- _Problem requirements_
Please repeat the records verbatim, beginning with the line that contains "Image resolution: width=834" and continuing through the end of the records.

Dataset rows
________________

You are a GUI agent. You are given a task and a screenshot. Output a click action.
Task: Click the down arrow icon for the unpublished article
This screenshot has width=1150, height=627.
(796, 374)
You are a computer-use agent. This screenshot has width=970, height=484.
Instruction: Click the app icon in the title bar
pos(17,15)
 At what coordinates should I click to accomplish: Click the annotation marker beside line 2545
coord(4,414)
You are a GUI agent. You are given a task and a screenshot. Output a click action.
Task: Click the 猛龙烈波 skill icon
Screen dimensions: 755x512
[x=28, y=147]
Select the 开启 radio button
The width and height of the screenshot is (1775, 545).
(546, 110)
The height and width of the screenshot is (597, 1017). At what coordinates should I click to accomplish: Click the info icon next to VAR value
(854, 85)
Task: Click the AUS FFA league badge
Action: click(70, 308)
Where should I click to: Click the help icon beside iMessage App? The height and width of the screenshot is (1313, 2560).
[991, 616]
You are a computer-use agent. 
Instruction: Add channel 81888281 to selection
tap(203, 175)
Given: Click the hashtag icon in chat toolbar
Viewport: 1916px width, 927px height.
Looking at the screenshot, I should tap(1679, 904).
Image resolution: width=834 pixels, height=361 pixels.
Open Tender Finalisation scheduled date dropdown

________________

- _Exercise output_
Image resolution: width=834 pixels, height=361 pixels.
Open Tender Finalisation scheduled date dropdown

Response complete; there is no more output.